* **TAREFA**
Transcreva novamente o trecho do texto sobre a crise da arbitragem paulista que se abre com as palavras "13/03/2024 | Tempo" e se fecha com "beirando 45 anos.", trocando "veterano" por "experiente".

* **TEXTO FORNECIDO**
OPINIÃO

A crise da arbitragem paulista

13/03/2024 | Tempo de leitura: 3 min

Para quem vive e respira a arbitragem paulista, o "relógio dos anos" não deixa dúvidas: temos 20 anos de atraso na formação dos árbitros.

Quer uma prova disso?

Qual a idade dos árbitros que "seguram o rojão" dos clássicos? Vinícius Gonçalves, Raphael Claus, Flávio de Souza e até o veterano Luiz Flávio de Oliveira: beirando 45 anos.

Qual a idade dos árbitros que "estão sendo jogados aos leões?" João Vitor Gobi, Matheus Delgado Candançan, Fabiano Monteiro dos Santos: a partir dos 25 anos...

Cadê os árbitros maduros, na casa entre 35-38 anos, idade ideal para conciliar a juventude física, a experiência na carreira e a vivência do meio? Não temos. Não foram formados. Não se revelou ninguém.

* **MATERIAL DE ORIGEM**

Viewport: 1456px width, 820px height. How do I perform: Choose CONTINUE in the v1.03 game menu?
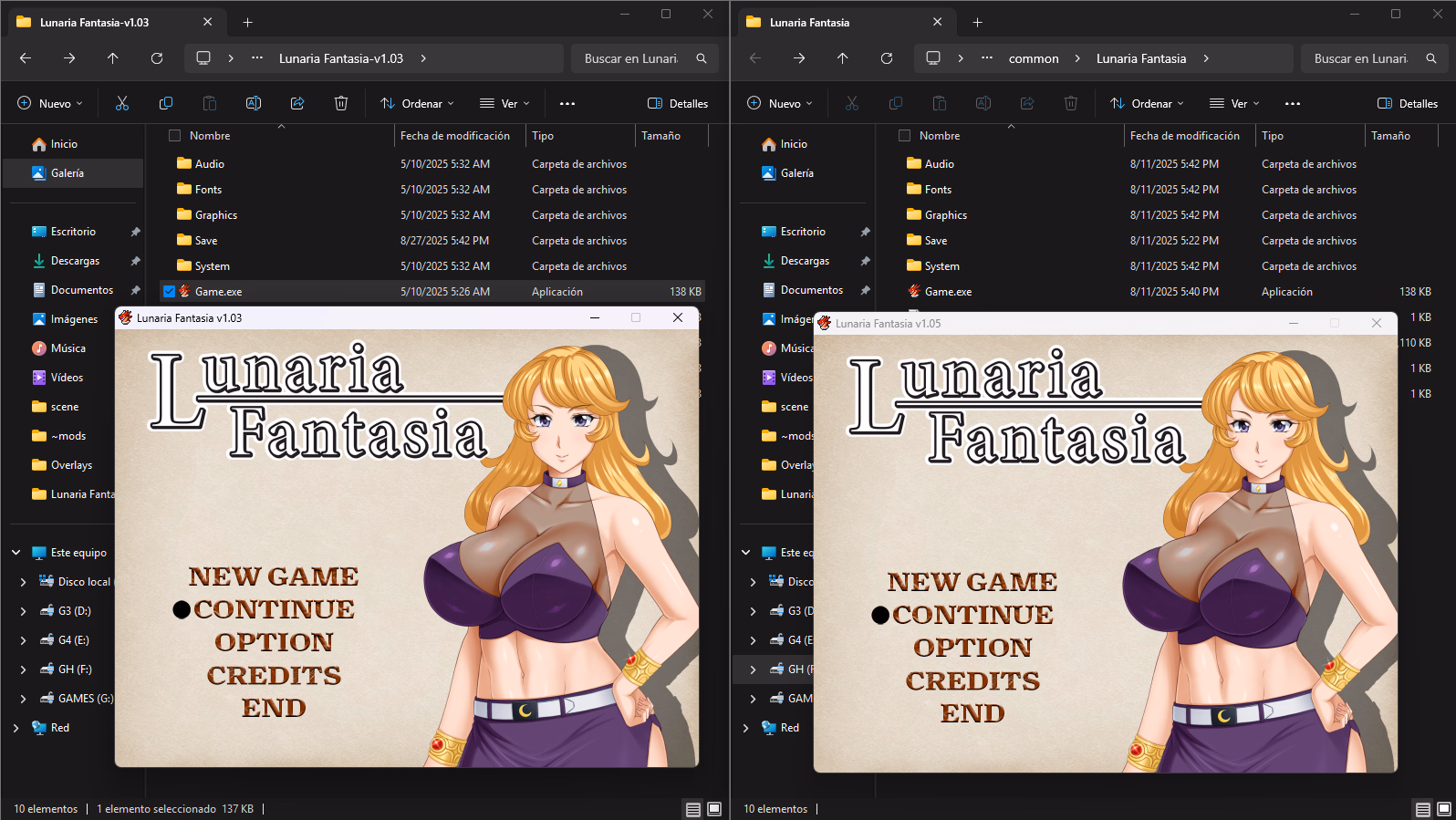274,609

* **RESPOSTA COMPLETA**
13/03/2024 | Tempo de leitura: 3 min

Para quem vive e respira a arbitragem paulista, o "relógio dos anos" não deixa dúvidas: temos 20 anos de atraso na formação dos árbitros.

Quer uma prova disso?

Qual a idade dos árbitros que "seguram o rojão" dos clássicos? Vinícius Gonçalves, Raphael Claus, Flávio de Souza e até o experiente Luiz Flávio de Oliveira: beirando 45 anos.